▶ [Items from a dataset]
════════════════

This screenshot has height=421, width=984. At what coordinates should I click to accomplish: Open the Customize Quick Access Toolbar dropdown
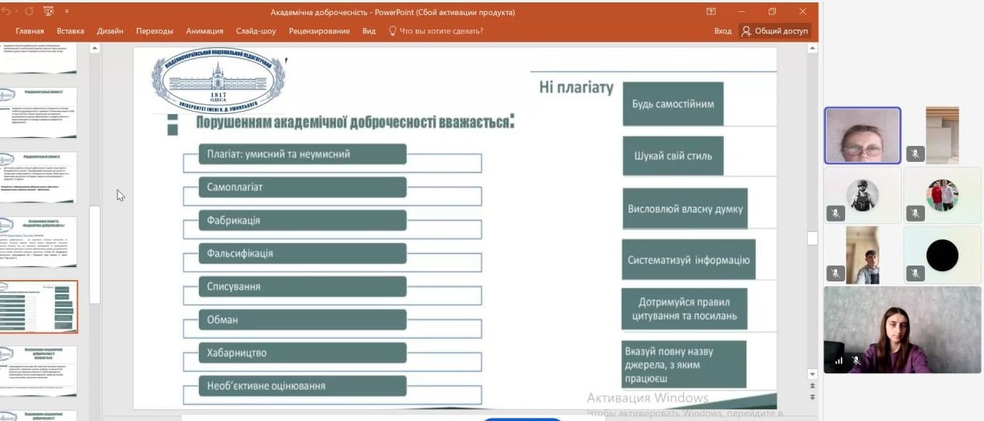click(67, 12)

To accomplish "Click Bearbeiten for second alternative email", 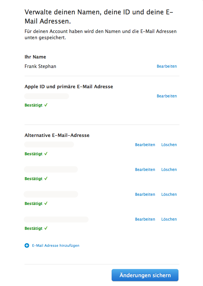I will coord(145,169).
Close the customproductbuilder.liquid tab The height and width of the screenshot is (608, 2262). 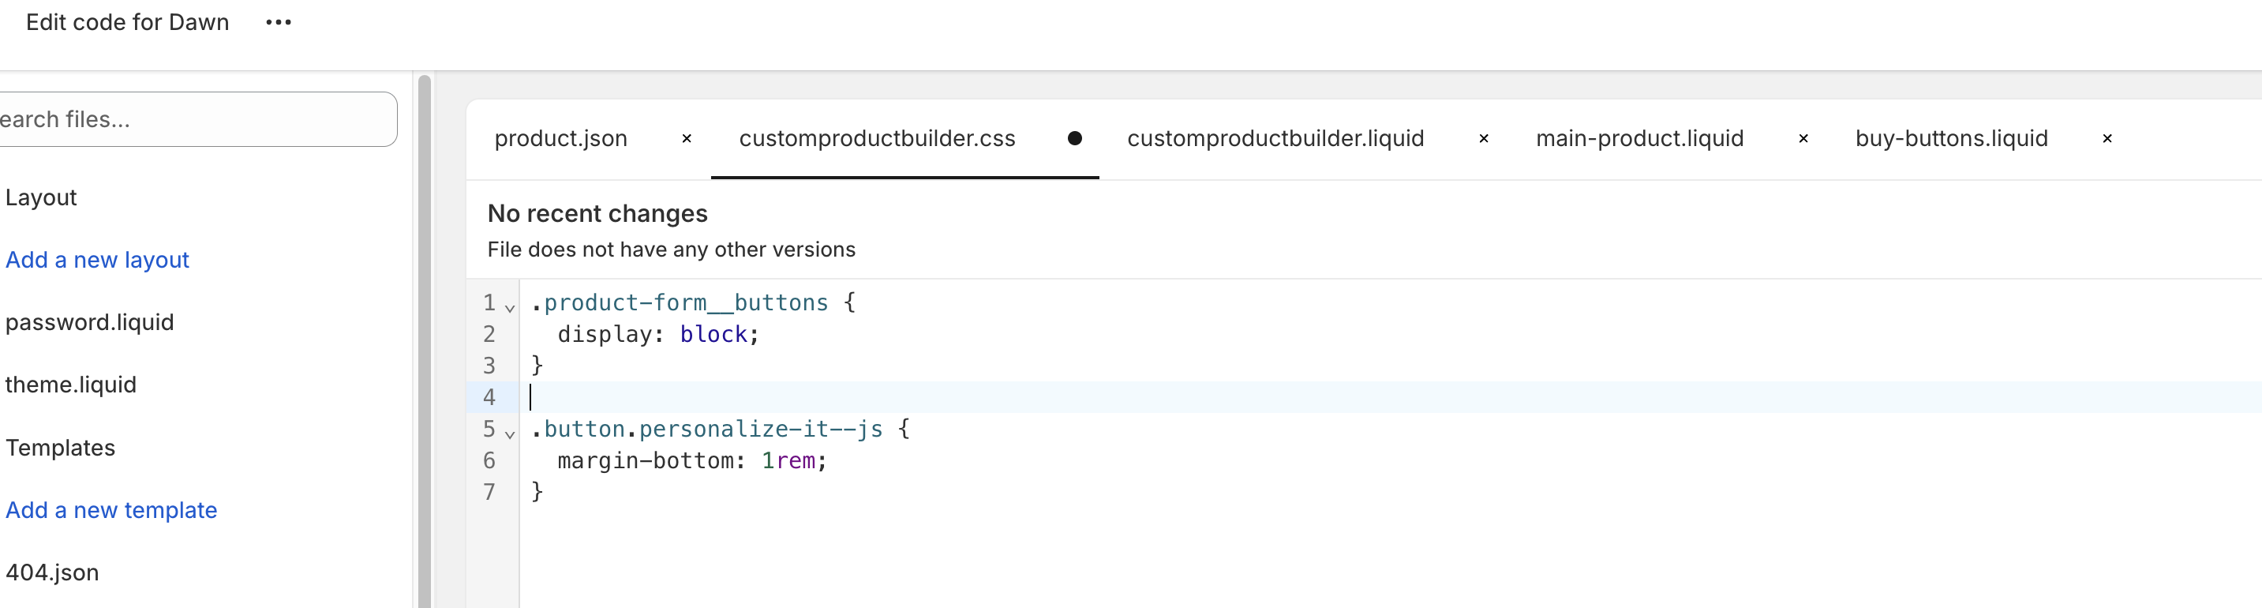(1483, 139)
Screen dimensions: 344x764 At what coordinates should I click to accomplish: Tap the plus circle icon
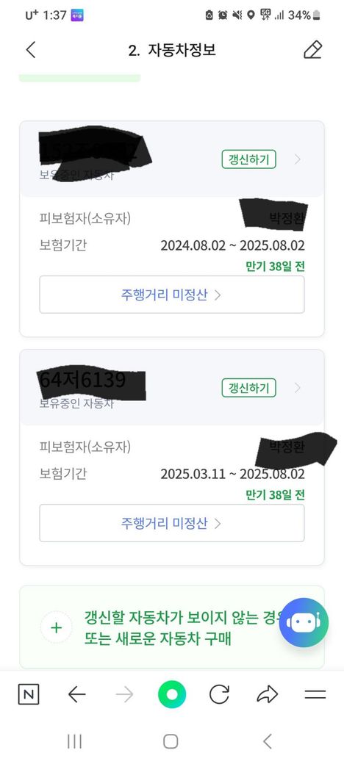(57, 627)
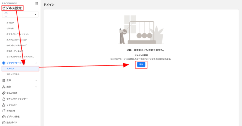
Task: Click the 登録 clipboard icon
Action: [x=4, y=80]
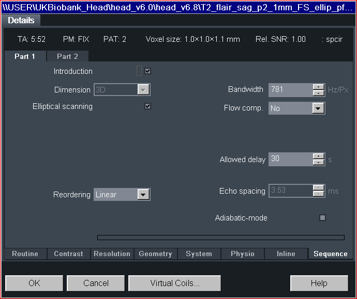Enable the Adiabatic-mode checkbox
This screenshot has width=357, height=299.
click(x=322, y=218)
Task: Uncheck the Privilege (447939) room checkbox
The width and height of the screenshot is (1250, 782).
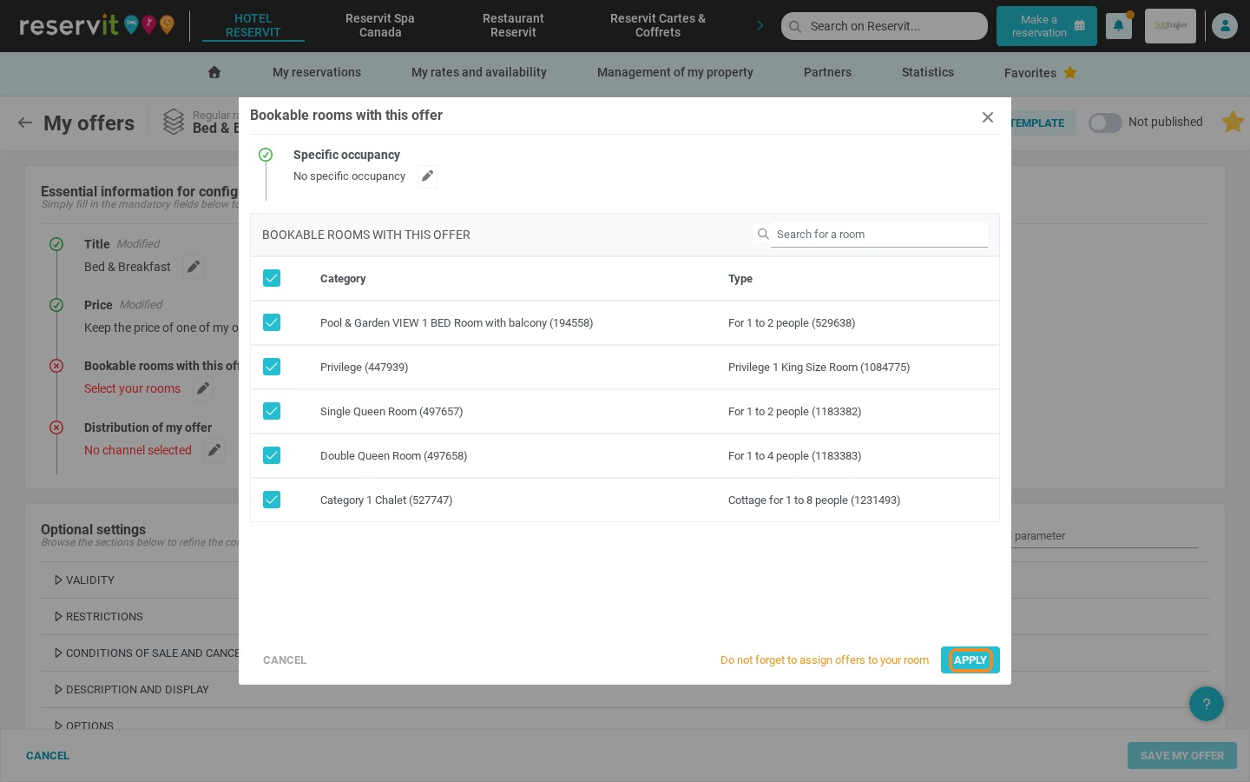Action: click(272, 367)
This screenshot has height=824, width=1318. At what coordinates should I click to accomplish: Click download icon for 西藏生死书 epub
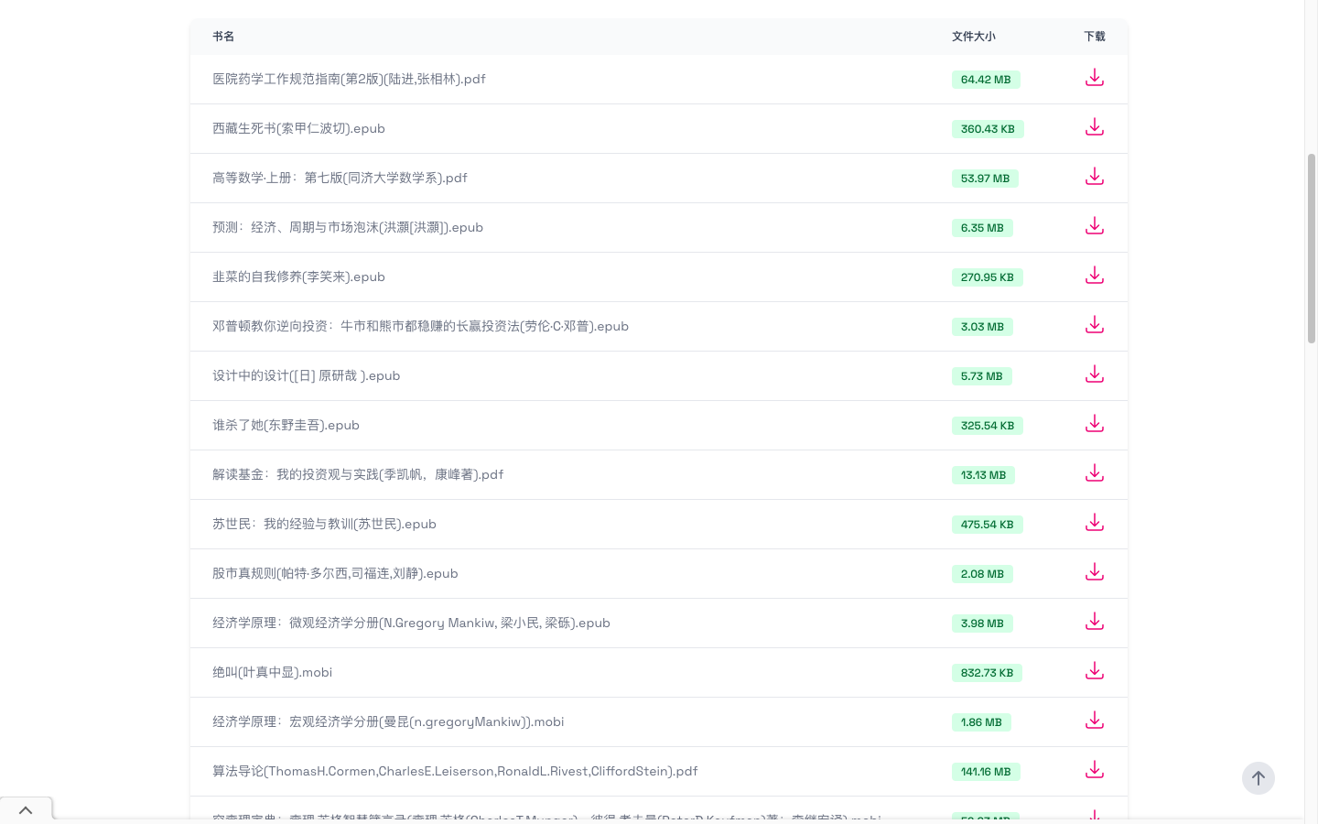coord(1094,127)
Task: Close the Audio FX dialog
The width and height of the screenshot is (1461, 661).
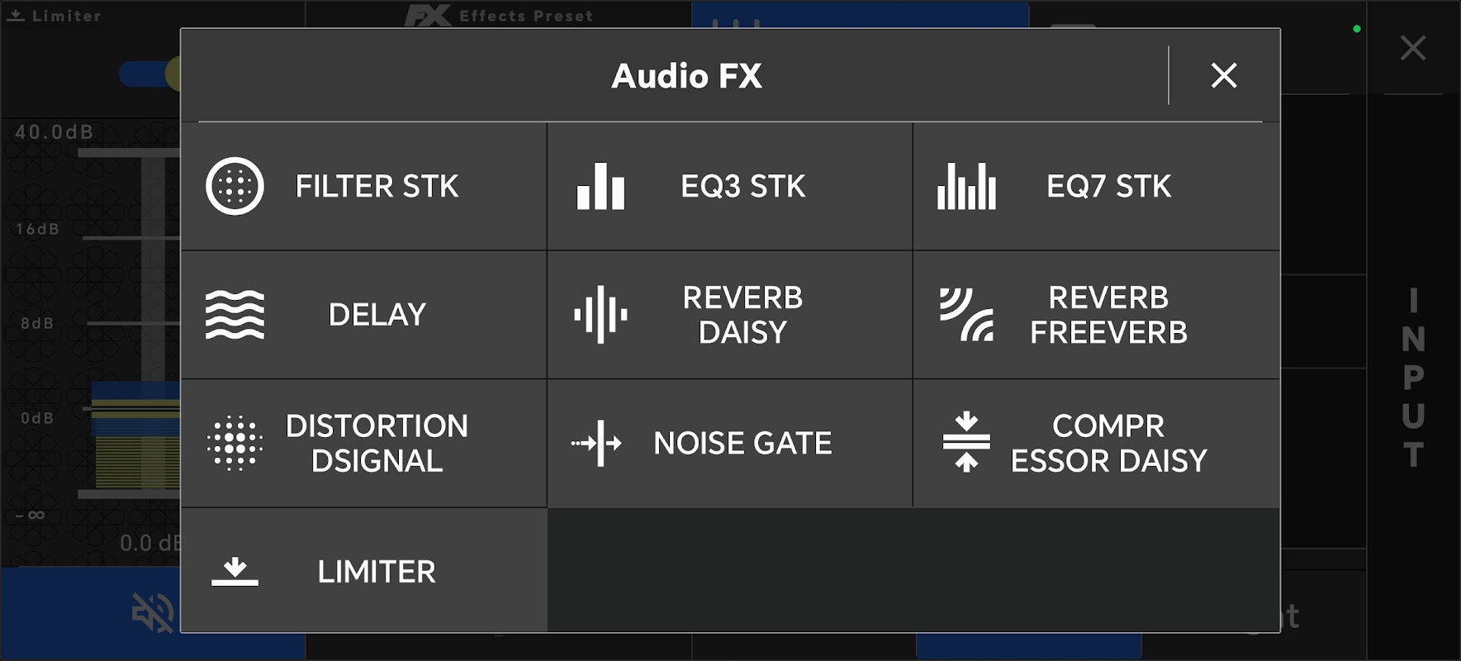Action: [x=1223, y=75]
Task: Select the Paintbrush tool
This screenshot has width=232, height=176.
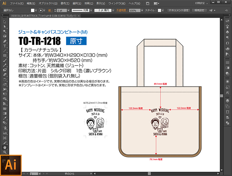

════════════════

▶ [WHAT YOU SHOULD DO] Copy out only the lines beginning at the line with "This screenshot has height=824, width=1318." and ending at the last line of the entries. Keep them exact; drop pictures.

▶ [YOUR RESPONSE]
This screenshot has height=824, width=1318. At what coordinates should I click to accomplish: Click download icon for 西藏生死书 epub
coord(1094,127)
Task: Close the Audio FX dialog
The width and height of the screenshot is (1461, 661).
Action: [x=1223, y=75]
Task: Select the Paintbrush tool
This screenshot has width=232, height=176.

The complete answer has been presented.